Beware of Pseudoscience
The body of literature about clinical uses of various herbs for cardiovascular disorders is now enormous—and rapidly growing. I do not readily accept the results of blinded and controlled clinical trials about the safety and clinical efficacy of individual herbs and phytofactors since they suffer from the following serious conceptual and methodological flaws:
1. Clinical studies of single herbs are conducted for short periods of time—extending from several weeks to some months—and are wholly inadequate for providing reliable information for their long term (in years) use;
2. Clinical trials of single herbs are conducted with a small number of subjects, and no consideration is given to crucial issues of biochemical individuality of the patients to which the conclusions drawn are applied;
3. Of necessity, clinical trials involving single herbs fail to explore the synergistic and/or antagonistic effects of other herbs and nutrients prescribed in an authentic clinical setting; and
4. Clinical trials are based on the prevailing one disease/one drug model. This model is intellectually invalid and clinically irrelevant.
Beware of Fear
Fear is the instrument of terror used by pharmaceutical companies to push drugs. It is also the instrument of terror used by hospitals and surgeons who profit from “plumbing” procedures for the heart. Ethical cardiologists find it increasingly difficult to counter the pernicious influences of corporate monsters who control their professional journals and associations. The only true weapon people have against the monsters is knowledge and understanding. For understanding to be authentic, it has to be liberating. I hope to offer some liberating information about herbs for the heart in this e essay.
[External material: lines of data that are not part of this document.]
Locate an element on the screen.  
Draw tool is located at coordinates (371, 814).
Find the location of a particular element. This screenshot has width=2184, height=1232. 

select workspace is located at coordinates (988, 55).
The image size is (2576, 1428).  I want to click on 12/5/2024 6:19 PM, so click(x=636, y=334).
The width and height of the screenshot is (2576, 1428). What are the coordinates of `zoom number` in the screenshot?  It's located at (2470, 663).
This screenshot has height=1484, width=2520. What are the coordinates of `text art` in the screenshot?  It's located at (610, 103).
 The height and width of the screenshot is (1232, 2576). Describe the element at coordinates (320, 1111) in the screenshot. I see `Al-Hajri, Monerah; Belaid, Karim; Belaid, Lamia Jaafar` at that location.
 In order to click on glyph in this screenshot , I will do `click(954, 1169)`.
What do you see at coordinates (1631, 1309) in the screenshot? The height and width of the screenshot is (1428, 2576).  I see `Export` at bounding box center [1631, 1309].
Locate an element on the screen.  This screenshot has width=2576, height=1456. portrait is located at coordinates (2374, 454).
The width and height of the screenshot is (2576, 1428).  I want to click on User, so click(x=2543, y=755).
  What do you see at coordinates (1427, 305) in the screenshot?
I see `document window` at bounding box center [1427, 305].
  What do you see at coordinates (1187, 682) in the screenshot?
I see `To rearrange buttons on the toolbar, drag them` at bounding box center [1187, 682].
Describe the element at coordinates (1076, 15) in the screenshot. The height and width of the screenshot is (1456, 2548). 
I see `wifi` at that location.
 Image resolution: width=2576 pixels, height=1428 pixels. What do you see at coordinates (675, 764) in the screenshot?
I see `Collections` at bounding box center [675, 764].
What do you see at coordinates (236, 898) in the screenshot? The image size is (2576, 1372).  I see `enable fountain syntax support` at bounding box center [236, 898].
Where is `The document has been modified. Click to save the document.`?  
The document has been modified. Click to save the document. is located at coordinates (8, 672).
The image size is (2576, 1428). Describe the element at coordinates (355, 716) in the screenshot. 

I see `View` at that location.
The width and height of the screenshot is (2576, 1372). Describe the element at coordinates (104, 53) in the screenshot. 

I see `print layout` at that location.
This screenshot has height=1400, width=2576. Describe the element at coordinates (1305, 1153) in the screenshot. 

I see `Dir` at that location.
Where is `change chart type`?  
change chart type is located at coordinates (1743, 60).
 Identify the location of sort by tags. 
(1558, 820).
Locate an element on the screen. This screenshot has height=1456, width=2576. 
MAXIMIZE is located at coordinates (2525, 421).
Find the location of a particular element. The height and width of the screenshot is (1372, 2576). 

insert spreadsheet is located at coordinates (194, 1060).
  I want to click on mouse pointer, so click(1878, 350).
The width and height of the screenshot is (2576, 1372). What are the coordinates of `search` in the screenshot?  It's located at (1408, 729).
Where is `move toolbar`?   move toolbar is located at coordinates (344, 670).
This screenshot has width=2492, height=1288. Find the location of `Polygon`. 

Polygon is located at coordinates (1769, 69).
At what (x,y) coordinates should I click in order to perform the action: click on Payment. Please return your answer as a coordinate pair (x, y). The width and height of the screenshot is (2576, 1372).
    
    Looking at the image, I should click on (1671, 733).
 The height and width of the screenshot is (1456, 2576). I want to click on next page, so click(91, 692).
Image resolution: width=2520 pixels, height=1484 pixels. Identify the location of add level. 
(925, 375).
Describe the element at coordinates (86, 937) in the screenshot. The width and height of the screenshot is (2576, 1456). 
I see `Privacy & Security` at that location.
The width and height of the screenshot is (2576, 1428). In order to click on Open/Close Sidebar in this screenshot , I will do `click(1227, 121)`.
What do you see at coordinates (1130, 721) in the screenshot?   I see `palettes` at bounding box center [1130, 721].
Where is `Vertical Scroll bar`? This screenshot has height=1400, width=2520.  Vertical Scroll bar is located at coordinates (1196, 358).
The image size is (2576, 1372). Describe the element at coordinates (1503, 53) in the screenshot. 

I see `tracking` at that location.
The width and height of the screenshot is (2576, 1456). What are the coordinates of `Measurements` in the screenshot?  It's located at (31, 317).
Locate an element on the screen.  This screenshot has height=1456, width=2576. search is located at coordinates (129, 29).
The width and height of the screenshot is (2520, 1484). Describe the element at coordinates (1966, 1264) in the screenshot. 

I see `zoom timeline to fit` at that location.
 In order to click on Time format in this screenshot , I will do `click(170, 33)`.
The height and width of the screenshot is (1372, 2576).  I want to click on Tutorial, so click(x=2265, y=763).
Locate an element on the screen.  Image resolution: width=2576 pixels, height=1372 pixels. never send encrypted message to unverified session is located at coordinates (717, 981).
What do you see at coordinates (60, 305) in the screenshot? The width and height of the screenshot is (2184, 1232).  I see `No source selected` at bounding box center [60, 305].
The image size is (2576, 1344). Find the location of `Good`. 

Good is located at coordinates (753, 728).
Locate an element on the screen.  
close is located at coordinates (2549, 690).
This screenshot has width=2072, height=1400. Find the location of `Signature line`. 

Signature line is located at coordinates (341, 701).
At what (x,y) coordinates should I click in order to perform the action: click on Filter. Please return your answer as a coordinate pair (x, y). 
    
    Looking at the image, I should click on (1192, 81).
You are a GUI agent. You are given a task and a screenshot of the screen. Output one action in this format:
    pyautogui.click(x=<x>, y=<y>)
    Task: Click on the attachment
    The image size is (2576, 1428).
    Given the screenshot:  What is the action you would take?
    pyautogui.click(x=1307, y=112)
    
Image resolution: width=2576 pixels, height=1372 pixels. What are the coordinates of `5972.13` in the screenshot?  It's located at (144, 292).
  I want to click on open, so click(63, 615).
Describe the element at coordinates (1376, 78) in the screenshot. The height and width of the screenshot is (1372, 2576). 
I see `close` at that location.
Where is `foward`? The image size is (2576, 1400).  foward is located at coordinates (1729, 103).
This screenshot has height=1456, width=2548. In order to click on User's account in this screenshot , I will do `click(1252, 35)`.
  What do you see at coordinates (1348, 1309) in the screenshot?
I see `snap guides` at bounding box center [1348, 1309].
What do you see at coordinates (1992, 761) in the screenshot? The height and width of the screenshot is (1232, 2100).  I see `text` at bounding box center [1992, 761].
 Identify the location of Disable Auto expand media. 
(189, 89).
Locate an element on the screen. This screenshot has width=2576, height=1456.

Bottom line: Holism and empiricism is the way. I present this subject at length in Nature’s Preoccupation With Complementarity and Contrariety (2001) the first volume of The Principles and Practice of Integrative Medicine.
I close this e essay with the question I asked earlier: What is the best way to get more oxygen? The answer: slow Limbic Breathing (Feather Breathing). If slow breathing improves oxygen supply to tissues, why don’t doctors prescribe it? The answer: science is dumbed down and doctors cannot distinguish between New Age fog and serious scientific argument.